◆ **O que fazer**
Responda sim ou não para cada afirmação, conforme o texto sobre Santo Amaro, e cite as palavras do texto que decidem a resposta: (a) O Bembé do Mercado foi criado em 1889 para comemorar a abolição da escravatura. (b) Besouro Cordão de Ouro nasceu em Salvador. (c) O romance Mar Morto é de Caetano Veloso.

◆ **Trecho**
++++

Santo Amaro em evidência

Santo Amaro da Purificação é uma das cidades mais místicas do recôncavo baiano.  E não digo isso porque é terra de Caetano Veloso e Maria Bethânia. Aliás, os dois grandes artistas são o que são porque nasceram e se criaram num caldo cultural que mistura a religiosidade afro-brasileira, tradições católicas, cultura popular e história de resistência. Pois a cidade, localizada a 72 quômetros de Salvador,  estará em evidência nos próximos dias. Aqui na capital, de hoje até domingo, o Conjunto Cultural da Caixa (Rua Carlos Gomes – Centro) apresenta o espetáculo teatral Besouro Cordão de Ouro, sobre a vida de um dos capoeiristas mais famosos de Santo Amaro, um homem tão peculiar que se não houvesse testemunhas jurando que ele existiu, passaria facilmente por lenda e das boas, daquelas de ouvir ao pé da fogueira. Além disso, de 13 a 17 de maio, a cidade do recôncavo celebra os 120 anos do Bembé do Mercado, festa criada em 1889 para comemorar a abolição da escravatura. Abaixo, informações sobre o espetáculo e a história do Bembé:

Besouro Cordão de Ouro

Cena do espetáculo Besouro Cordão de Ouro
Cena do espetáculo Besouro Cordão de Ouro

Manoel Henrique Pereira, apelidado Besouro Cordão de Ouro, nasceu em Santo Amaro no final do século XIX. Ficou famoso graças ao talento nas rodas de capoeira tanto na cidade natal quanto no Cais Dourado, em Salvador, onde desembarcava dos saveiros que cruzavam a baía de Todos os Santos, em busca de um bom desafio. Sua fama de valente o transformou em lenda viva. Sendo que o romance Mar Morto, de Jorge Amado, ajudou a consolidar a fama do lutador. Além de capoeirista, Besouro também era poeta, boêmio, tocador de violão dos mais afamados e compositor de chulas e sambas-de-roda.

++++

◆ **Dados fornecidos**

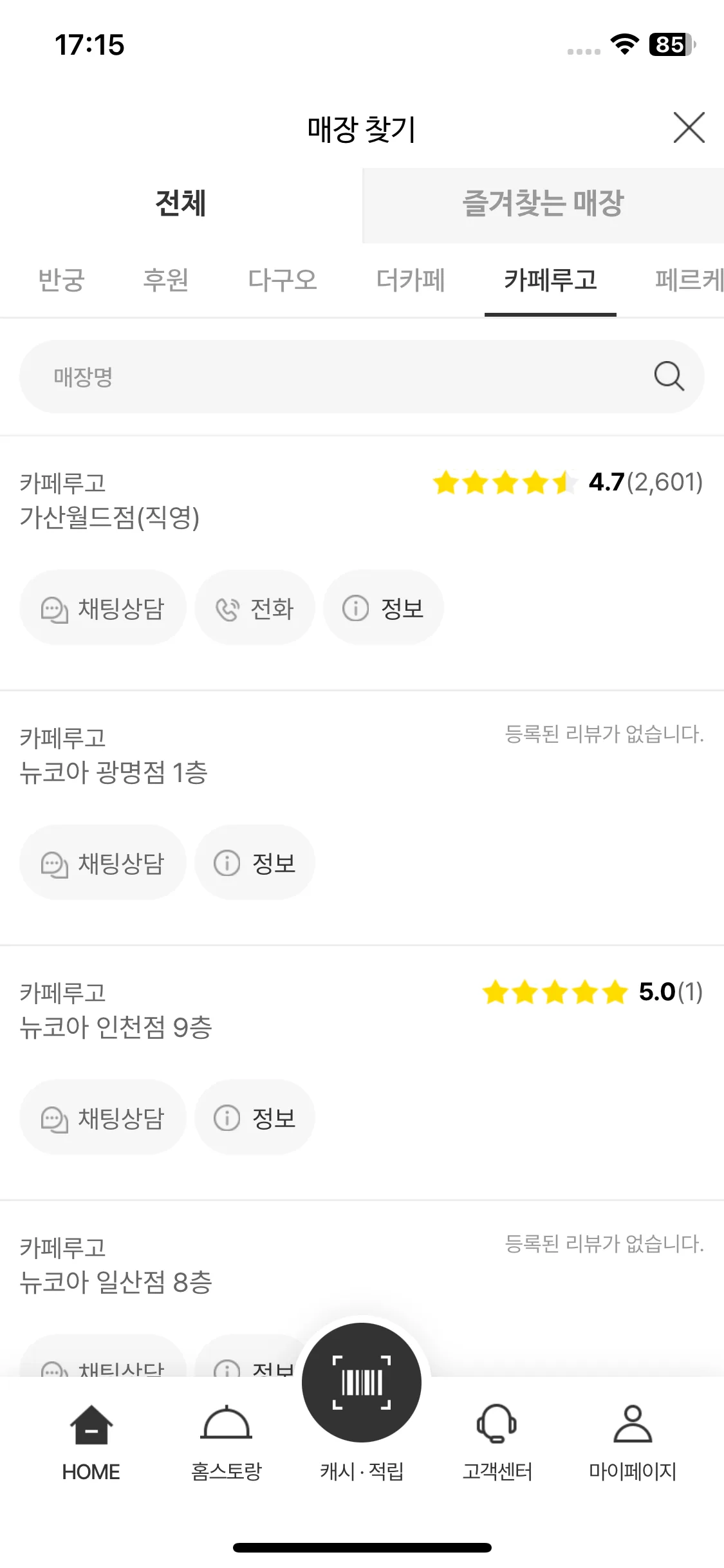Call 가산월드점 with 전화 button
The height and width of the screenshot is (1568, 724).
[254, 608]
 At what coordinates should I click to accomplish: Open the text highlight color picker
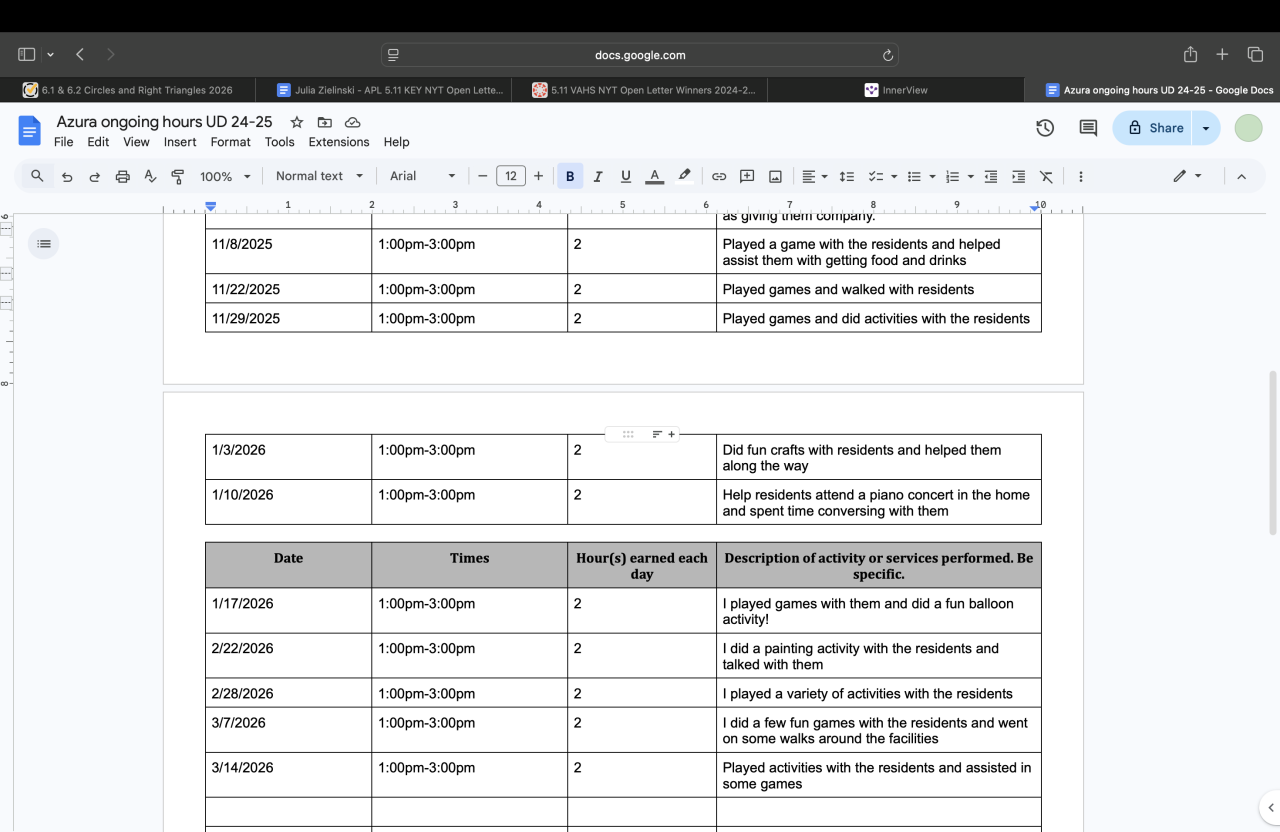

++++

◆ **Resposta**
(a) Sim: "festa criada em 1889 para comemorar a abolição da escravatura"
(b) Não: "nasceu em Santo Amaro no final do século XIX"
(c) Não: "o romance Mar Morto, de Jorge Amado"